Warcprox clients might treat a 430 very differently from a 420. From brozzler's
perspective, for instance, ``soft-limits`` are very different from ``limits``.
When brozzler receives a 420 from warcprox because a ``limit`` has been
reached, this means that crawling for that seed is finished, and brozzler sets
about finalizing the crawl of that seed.
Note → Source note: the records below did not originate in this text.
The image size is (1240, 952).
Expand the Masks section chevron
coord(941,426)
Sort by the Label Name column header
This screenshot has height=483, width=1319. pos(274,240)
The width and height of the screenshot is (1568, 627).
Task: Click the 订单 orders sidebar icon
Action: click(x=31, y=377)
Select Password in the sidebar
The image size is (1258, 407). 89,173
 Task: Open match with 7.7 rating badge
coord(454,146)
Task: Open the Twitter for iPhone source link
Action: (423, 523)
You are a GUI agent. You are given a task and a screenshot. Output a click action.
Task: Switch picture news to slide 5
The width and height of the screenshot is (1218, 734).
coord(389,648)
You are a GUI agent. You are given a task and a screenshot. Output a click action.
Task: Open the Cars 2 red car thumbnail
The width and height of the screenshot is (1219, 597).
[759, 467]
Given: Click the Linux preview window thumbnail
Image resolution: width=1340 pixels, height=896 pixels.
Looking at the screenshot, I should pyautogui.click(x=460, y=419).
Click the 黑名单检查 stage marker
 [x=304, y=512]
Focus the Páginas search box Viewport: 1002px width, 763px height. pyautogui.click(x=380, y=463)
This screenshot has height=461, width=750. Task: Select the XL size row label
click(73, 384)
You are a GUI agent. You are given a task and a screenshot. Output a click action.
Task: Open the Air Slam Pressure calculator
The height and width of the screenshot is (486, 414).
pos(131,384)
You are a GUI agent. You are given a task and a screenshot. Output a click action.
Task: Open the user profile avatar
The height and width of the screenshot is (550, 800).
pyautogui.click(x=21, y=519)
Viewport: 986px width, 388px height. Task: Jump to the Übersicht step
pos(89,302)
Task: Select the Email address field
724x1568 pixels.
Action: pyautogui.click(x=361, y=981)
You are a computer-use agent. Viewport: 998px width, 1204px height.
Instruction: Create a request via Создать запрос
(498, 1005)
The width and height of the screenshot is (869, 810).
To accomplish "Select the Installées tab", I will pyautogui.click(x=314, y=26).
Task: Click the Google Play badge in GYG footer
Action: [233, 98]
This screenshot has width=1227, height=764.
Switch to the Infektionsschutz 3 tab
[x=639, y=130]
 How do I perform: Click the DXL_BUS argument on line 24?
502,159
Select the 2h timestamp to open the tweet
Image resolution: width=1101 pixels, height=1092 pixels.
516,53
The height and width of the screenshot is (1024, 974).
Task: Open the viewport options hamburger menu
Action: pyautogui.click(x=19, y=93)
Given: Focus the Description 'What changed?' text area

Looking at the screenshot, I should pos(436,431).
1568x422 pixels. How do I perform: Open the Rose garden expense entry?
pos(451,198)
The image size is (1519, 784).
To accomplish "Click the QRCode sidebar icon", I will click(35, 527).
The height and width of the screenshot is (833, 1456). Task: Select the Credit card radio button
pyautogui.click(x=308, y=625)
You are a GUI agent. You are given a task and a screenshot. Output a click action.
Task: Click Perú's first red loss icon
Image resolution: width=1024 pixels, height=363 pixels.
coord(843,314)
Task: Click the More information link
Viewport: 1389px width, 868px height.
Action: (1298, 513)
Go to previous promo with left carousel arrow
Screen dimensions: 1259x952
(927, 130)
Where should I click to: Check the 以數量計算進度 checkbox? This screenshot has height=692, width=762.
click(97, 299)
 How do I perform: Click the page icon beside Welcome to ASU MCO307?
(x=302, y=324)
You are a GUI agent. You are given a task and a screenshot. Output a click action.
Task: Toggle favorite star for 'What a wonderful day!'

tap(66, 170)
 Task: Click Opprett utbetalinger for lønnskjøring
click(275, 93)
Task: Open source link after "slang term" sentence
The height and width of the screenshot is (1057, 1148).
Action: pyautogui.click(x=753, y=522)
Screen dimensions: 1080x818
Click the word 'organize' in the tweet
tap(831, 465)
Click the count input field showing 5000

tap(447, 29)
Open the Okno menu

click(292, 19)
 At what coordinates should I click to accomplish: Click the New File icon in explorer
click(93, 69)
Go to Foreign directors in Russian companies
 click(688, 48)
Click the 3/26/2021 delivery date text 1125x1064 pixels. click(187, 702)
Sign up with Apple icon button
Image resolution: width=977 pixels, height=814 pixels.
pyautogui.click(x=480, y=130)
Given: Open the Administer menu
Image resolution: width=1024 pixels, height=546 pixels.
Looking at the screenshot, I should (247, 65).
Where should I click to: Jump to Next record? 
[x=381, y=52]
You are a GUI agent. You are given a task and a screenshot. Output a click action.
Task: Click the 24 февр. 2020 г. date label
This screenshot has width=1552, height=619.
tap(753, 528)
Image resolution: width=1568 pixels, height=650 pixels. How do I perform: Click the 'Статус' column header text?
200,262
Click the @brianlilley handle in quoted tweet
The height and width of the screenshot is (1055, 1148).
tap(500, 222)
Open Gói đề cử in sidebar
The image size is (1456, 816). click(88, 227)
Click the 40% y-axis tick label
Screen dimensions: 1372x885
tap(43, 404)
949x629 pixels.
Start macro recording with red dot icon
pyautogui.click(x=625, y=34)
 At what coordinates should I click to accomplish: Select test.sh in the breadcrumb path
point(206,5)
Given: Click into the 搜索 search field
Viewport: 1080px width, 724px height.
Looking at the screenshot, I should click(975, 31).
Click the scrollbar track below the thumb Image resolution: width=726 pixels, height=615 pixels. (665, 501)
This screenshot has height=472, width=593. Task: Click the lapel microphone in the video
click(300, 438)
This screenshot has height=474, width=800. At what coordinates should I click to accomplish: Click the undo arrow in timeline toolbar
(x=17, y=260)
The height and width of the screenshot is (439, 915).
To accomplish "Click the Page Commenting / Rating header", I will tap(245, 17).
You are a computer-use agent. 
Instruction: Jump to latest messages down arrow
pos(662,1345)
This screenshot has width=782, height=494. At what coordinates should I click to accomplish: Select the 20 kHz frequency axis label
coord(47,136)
On the other hand, brozzler blissfully
ignores 430 responses, because soft limits only apply to a particular bucket
(like a domain), and don't have any effect on crawling of urls that don't fall
in that bucket.
Example::
Warcprox-Meta: {"stats": {"buckets": [{"bucket": "test_domain_doc_limit_bucket", "tally-domains": ["foo.localhost"]}]}, "soft-limits": {"test_domain_doc_limit_bucket:foo.localhost/total/urls": 10}}
::
$ curl -iksS --proxy localhost:8000 --header 'Warcprox-Meta: {"stats": {"buckets": ["test_limits_bucket"]}, "soft-limits": {"test_limits_bucket/total/urls": 10}}' http://example.com/foo
HTTP/1.0 430 Reached soft limit
Server: BaseHTTP/0.6 Python/3.6.3
Date: Fri, 25 May 2018 23:12:06 GMT
Content-Type: text/plain;charset=utf-8
Connection: close
Content-Length: 82
Warcprox-Meta: {"stats":{"test_limits_bucket":{"bucket":"test_limits_bucket","total":{"urls":10,"wire_bytes":15840},"new":{"urls":0,"wire_bytes":0},"revisit":{"urls":10,"wire_bytes":15840}}},"reached-soft-limit":{"test_limits_bucket/total/urls":10}}
request rejected by warcprox: reached soft limit test_limits_bucket/total/urls=10
``metadata`` (dictionary)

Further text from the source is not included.